── Given entries

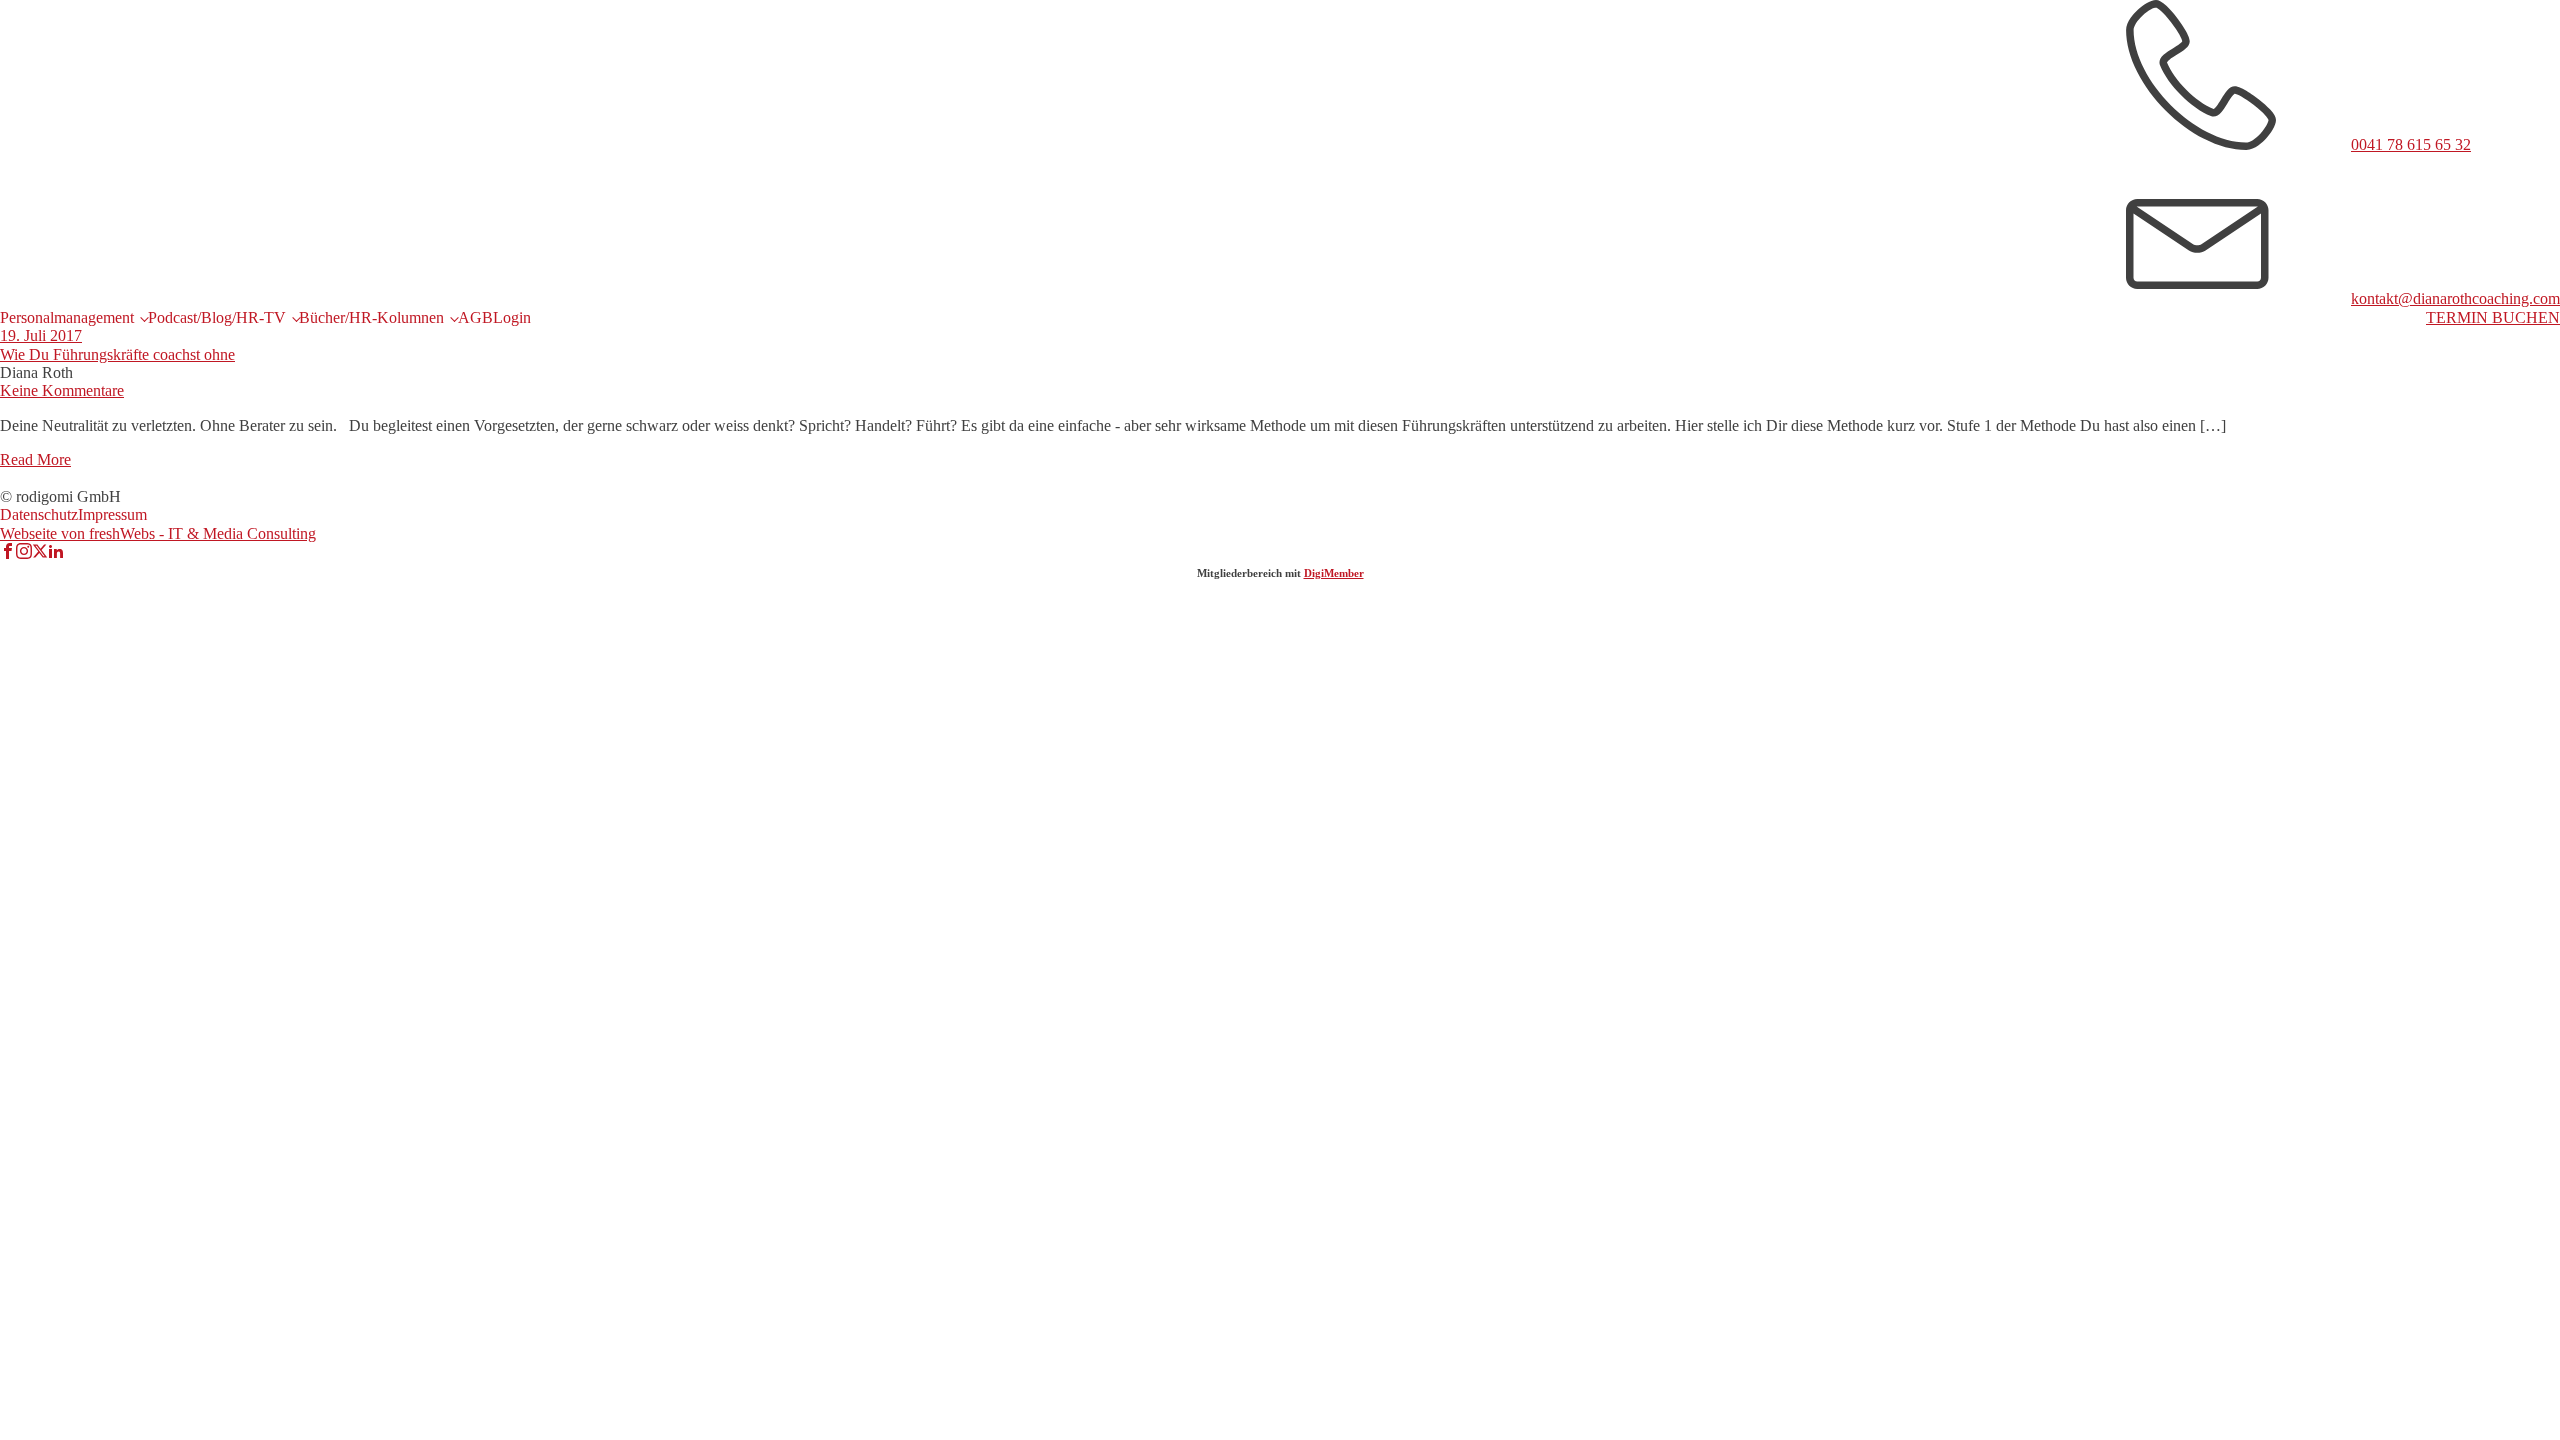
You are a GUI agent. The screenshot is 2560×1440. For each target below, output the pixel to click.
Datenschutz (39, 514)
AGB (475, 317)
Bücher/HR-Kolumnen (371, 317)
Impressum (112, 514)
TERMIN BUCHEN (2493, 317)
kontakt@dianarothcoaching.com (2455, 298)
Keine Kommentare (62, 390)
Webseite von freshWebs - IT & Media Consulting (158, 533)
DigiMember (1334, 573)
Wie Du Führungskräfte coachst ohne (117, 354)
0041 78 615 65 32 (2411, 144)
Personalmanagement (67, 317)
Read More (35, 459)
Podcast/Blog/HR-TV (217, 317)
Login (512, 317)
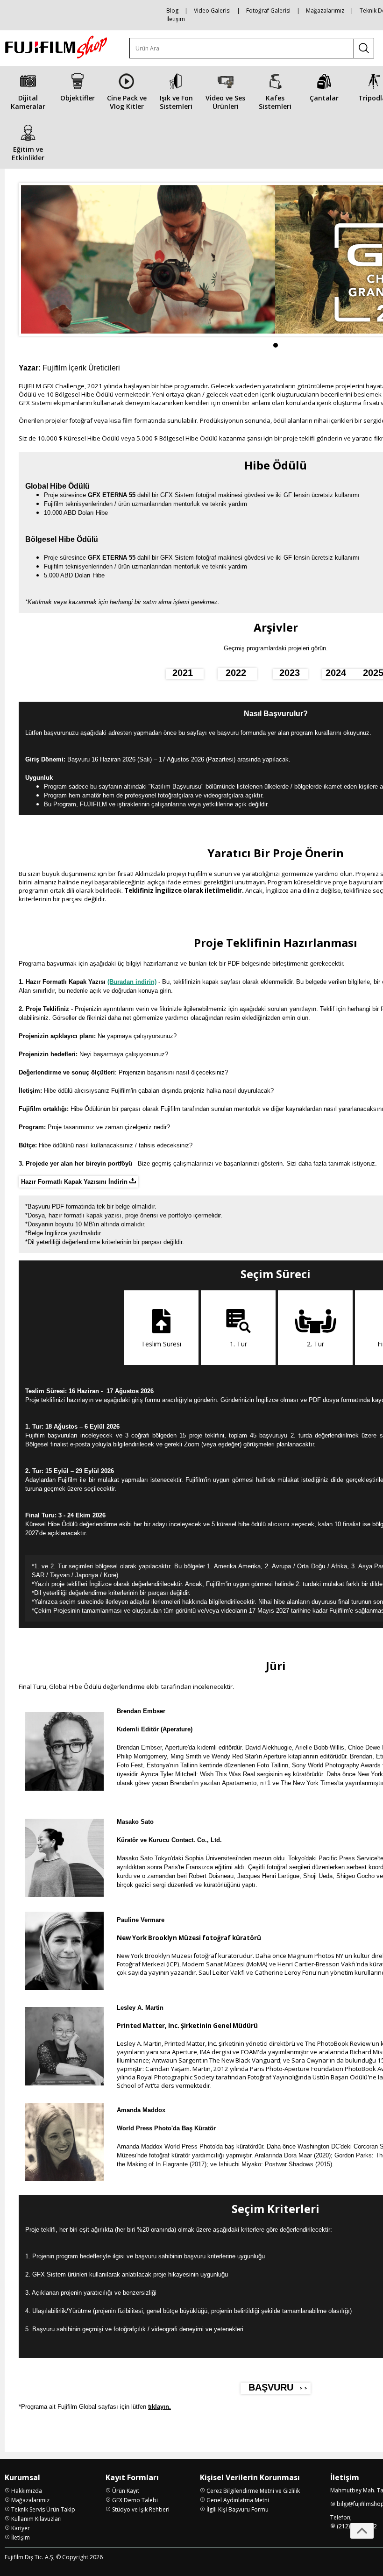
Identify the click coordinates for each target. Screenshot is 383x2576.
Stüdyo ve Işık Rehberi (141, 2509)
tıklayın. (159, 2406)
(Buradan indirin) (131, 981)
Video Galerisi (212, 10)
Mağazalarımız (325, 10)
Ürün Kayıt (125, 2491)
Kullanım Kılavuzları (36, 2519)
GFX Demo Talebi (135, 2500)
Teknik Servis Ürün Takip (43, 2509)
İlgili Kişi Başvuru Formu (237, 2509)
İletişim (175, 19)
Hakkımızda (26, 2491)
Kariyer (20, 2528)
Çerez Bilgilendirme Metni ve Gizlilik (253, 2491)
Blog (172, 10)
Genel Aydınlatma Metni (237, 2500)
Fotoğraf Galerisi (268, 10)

────

**Required work**
Please retype exactly the lines from the line containing "Login (512, 317)" through the final line of the records above, inclusive, leaving out any pictures.

**Result of this task**
Login (512, 317)
Identify the click coordinates for each target. Screenshot is 383x2576.
Stüdyo ve Işık Rehberi (141, 2509)
tıklayın. (159, 2406)
(Buradan indirin) (131, 981)
Video Galerisi (212, 10)
Mağazalarımız (325, 10)
Ürün Kayıt (125, 2491)
Kullanım Kılavuzları (36, 2519)
GFX Demo Talebi (135, 2500)
Teknik Servis Ürün Takip (43, 2509)
İlgili Kişi Başvuru Formu (237, 2509)
İletişim (175, 19)
Hakkımızda (26, 2491)
Kariyer (20, 2528)
Çerez Bilgilendirme Metni ve Gizlilik (253, 2491)
Blog (172, 10)
Genel Aydınlatma Metni (237, 2500)
Fotoğraf Galerisi (268, 10)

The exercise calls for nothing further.